*THE RECORDS*.

---+---

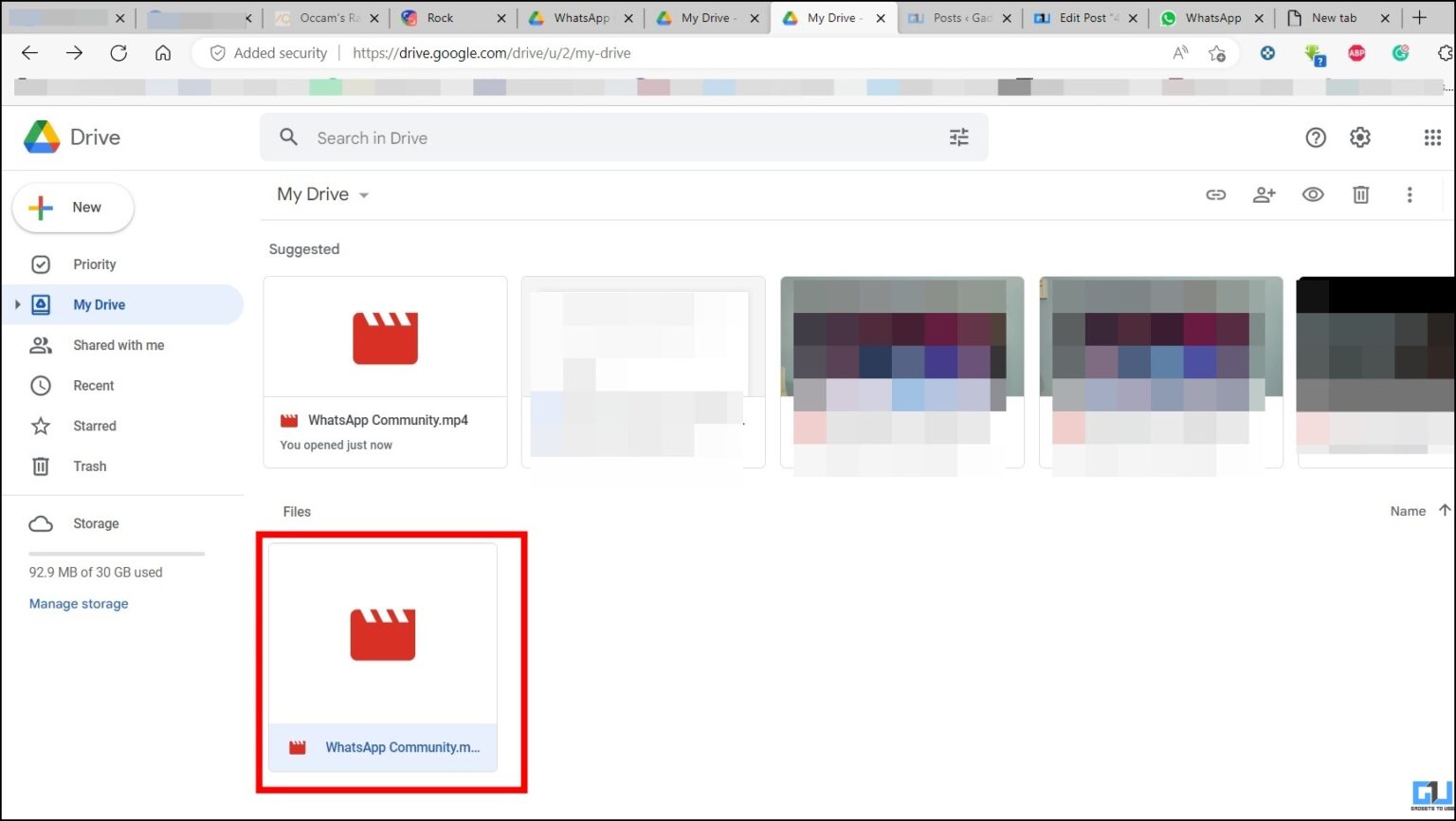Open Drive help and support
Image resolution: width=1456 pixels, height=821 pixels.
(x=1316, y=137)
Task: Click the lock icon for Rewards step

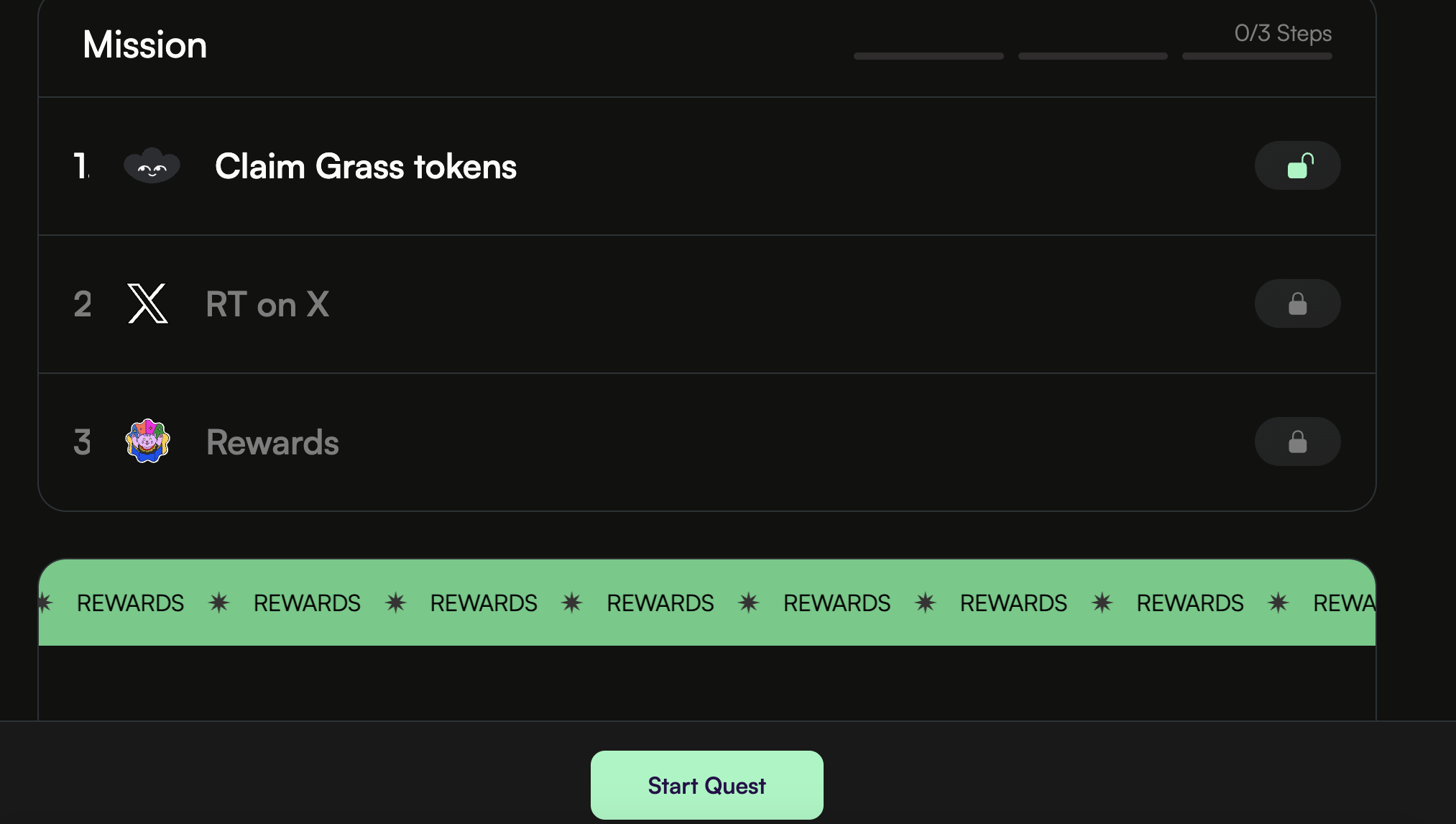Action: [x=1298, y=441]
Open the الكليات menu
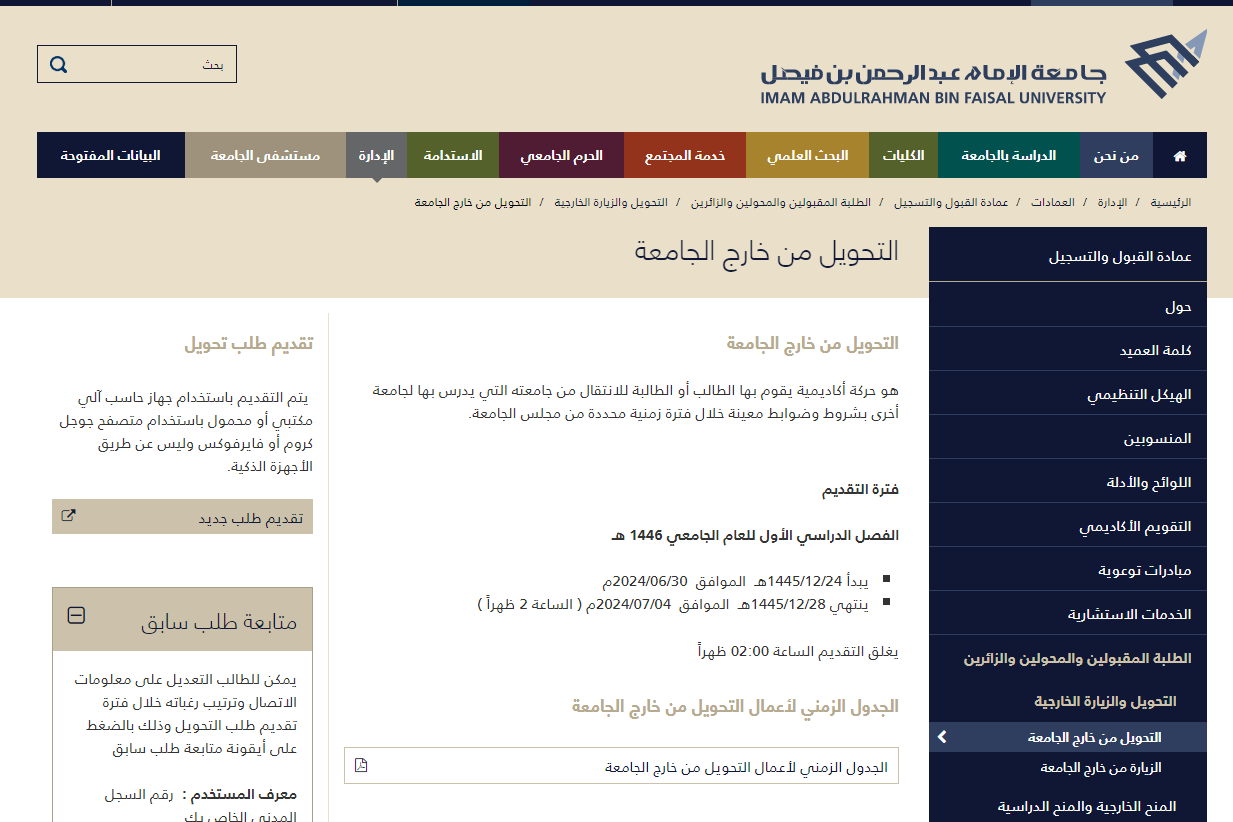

---+---

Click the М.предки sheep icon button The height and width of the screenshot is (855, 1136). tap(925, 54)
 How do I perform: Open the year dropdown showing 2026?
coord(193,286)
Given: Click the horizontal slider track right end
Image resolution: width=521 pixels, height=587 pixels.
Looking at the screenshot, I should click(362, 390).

---+---

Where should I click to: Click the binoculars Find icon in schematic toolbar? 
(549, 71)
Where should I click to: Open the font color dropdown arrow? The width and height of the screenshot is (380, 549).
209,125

---+---

*WHAT TO PRODUCE*. From the data above, retype only the lines starting with the line with "Task: Click the lock icon for Rewards step" and going on through the line with "Open the الكليات menu", exactly, leaving out the pictures.

*THE COMPLETED TASK*.
Task: Click the lock icon for Rewards step

Action: [x=1298, y=441]
Open the الكليات menu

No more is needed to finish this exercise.